What can you say? The answer to that is — well, there really isn't one! You do your best to fumble through a diplomatic response and hope you don't make the guest appear more idiotic than they already have, which is not always easy. A similar thing happened to us in Grand Forks, North Dakota, when a college professor at the University of North Dakota stood up and explained that she was deeply moved by the film, but she wondered when someone was going to tell the story of the thousands of white people who were also devastated by Pick-Sloan?
"The reason I ask," she finally explained, "is because my family was destroyed by Pick-Sloan. We were fourth-generation homesteaders. My great-great-grandfather came from Sweden and built our farm from scratch. When we found out we were going to lose everything, I was a little girl. Six of our family members, my aunts and uncles, went out behind the barn and committed suicide rather than give it all up to the flood. And they weren't the only ones. Who's going to tell their story?"

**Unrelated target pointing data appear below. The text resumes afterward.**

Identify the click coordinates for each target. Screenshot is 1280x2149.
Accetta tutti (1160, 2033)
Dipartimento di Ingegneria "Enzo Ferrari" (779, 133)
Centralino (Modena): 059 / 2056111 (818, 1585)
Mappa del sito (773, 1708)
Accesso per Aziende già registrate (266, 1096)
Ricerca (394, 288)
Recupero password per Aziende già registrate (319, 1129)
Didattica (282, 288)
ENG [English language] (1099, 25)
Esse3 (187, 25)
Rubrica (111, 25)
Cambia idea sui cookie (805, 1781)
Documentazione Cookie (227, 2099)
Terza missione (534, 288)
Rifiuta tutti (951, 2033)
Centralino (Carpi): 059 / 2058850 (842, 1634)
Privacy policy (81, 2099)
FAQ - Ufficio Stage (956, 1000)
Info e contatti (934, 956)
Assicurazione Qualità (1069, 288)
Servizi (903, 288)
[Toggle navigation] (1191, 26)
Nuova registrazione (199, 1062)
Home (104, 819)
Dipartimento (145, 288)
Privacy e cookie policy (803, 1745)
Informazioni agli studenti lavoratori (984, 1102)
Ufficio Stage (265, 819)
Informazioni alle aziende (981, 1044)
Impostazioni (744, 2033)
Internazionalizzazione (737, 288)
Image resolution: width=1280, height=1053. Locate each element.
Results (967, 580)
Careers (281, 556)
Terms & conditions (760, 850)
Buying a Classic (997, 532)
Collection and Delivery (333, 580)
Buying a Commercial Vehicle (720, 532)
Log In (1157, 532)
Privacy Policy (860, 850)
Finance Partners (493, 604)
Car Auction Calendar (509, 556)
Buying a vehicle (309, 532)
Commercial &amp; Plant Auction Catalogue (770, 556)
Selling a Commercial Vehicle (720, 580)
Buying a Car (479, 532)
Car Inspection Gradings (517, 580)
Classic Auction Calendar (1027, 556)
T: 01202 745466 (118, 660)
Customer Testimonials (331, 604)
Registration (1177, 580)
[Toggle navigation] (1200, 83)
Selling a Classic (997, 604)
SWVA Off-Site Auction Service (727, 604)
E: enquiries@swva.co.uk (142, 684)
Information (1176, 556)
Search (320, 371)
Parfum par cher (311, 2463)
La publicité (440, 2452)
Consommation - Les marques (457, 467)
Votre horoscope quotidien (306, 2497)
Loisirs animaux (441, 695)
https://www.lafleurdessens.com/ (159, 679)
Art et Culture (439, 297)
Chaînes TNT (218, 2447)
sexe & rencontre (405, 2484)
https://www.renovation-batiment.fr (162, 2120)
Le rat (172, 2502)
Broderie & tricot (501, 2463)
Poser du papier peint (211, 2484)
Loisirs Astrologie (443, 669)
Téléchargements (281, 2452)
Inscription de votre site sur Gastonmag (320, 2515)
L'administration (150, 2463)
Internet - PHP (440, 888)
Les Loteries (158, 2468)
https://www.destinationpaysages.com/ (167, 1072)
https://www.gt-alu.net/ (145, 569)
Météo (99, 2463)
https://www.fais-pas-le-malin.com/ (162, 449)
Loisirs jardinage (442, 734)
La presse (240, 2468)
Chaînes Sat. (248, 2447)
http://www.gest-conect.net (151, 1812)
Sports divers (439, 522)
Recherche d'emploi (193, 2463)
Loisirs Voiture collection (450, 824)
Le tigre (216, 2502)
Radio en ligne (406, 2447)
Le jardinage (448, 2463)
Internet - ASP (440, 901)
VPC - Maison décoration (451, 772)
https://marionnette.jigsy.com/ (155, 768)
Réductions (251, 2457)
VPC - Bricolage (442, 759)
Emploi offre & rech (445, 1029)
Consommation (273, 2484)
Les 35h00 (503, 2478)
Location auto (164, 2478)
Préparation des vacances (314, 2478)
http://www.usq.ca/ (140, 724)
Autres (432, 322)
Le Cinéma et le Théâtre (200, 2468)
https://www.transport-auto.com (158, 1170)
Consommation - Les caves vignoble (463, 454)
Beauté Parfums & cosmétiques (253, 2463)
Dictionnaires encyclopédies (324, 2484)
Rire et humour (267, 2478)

Questions like hers leave me speechless, adrift in quandry. I think of something appropriate to say an hour later, after we've had pie at the local diner and we're driving back to the motel past the now-darkened windows of the grange — it comes to me then. But not at the moment. The moment finds me humbled and astonished and flushed with compassion for the real people of America, the everyday Joes and Sallys living their lives in urban boroughs or sleeply little backwater towns — just trying to make the best of things. After all, isn't that why we do this thing called writing, to tell great stories and hit the road with a trunk full of books so we can meet our fellow citizens face to face and connect with our readers and other strangers on their home turf in fleeting moments that lift the gloom?
I think so. It is for me, anyway. The moral to this little story is pretty straightforward. If you wanna be a writer, and you wanna tell tales that open old wounds, brace yourself for blowback (in many forms) when you hit the road. Be prepared to be a lightning rod for the hopes, sorrows, and joys of total strangers. And don't pass up the walleye platter at the Scenic Restaurant in New Town, North Dakota. Like the buffalo tacos at the Bison Café in Ravalli, Montana, it's the real deal.